Peter Schweizer’s new book, Clinton Cash, is due out May 5. In it, that former Hoover Institute fellow known for his books exposing government corruption, establishes temporal links between receipt of funds from foreign entities by the Clinton Foundation and access to and actions by then Secretary of State Hillary Clinton. He apparently lacks the penultimate proof of a quid pro quo but the coincidence in timing of receipt of funds and interaction with foreign representatives raises that question and begs for a full investigation.
Even if the Clinton Foundation’s receipt of funds from foreign entities cannot be proven to be part of a criminal quid pro quo, there is a more fundamental problem facing Hillary. The appearance of impropriety reduces public trust in her even further. It extends the credibility gap, making it even more difficult for Hillary to convince voters that she is trustworthy.
Unquestionably, any conscientious person who assumed the office of Secretary of State would avoid receipt of funds to a family enterprise from major foreign entities during his or her service in office. In particular, a conscientious Secretary of State would be alarmed if a major foreign entity from a country seeking preferential treatment from the Secretary made large donations to a family enterprise coincidental with that country’s lobbying efforts. Consistent with her nonchalant use of private emails to perform public business, the Clinton cash matter reveals a cavalier unwillingness to be ultimately accountable to the American people. It suggests that Hillary thinks the common strictures on others in public office that are designed to prevent influence peddling and to ensure proper handling of public matters do not apply to her, that if she is not above the law she is certainly entitled to skirt it for her own convenience or benefit.

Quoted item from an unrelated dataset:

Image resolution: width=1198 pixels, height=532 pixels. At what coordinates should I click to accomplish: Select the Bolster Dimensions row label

Even if the evidence in Schweitzer’s book is not enough to indict Hillary Clinton for a crime, it is enough to raise fundamental questions about her abuse of the public trust. It calls into question her independence from foreign influence, her accountability to the American people, and her management of public resources. All of those factors create a formidable obstacle to her electability because they call into question her integrity and reliability.
Moreover, Hillary’s weakness in inspiring trust invites focus on opposition candidates with a stellar record who, conversely, inspire public trust, whose service to country has been more than to self, and whose exercise of political power has not been for personal gain. The Clintons have amassed a fortune based on public connections that have ultimately yielded enormous private rewards. They are archetypical Washington insiders, decades removed from any real contact or involvement with the typical American and decades engaged in rubbing elbows with political and financial elites the world over. It would be a lie to contend that they were unaware of how their public actions could affect their private fortunes.

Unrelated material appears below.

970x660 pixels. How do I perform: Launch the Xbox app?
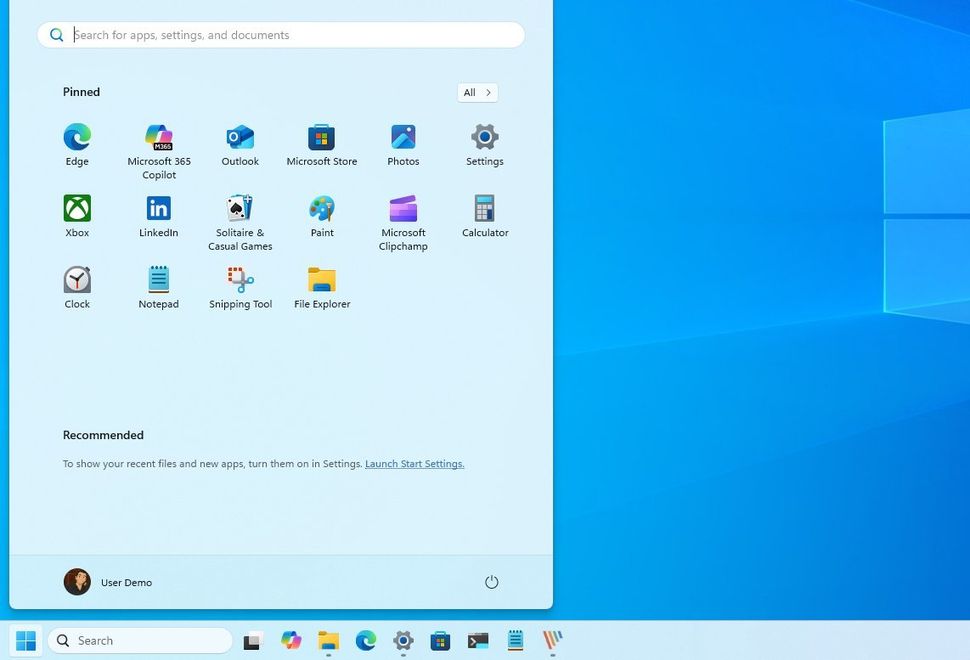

Bill Clinton has spent years since serving as President amassing a fortune for his family based on milking his public contacts, and he continued to do so while Hillary served as Secretary of State. She was undoubtedly aware of actions she could take as Secretary of State that would redound to the benefit or detriment of the family financial empire. So aware, the Clintons chose not to refuse donations from foreign entities in countries having dealings with Secretary of State Clinton. That lack of action is indeed telling, and if Schweitzer presents nothing more than that in his book, it will be enough to add to her already significant credibility gap.
At a minimum, it is part of a pattern of negligent leadership by Hillary Clinton. Her failure to end foreign entity contributions to the Clinton Foundation when she assumed the position of Secretary of State is akin to her failure to take any action to bolster security at, or sound the alarm for a protective military presence around, the U.S. mission in Benghazi. Her failure to end foreign entity contributions to the Clinton Foundation when she assumed the position of Secretary of State is also akin to her failure to discontinue use of her private emails for confidential public communication while serving as Secretary of State. Each of the three acts of negligence is consequential because they go to the heart of whether Hillary Clinton is deserving of public trust; they reveal a cavalier attitude on her part that she ought to be able to escape public accountability.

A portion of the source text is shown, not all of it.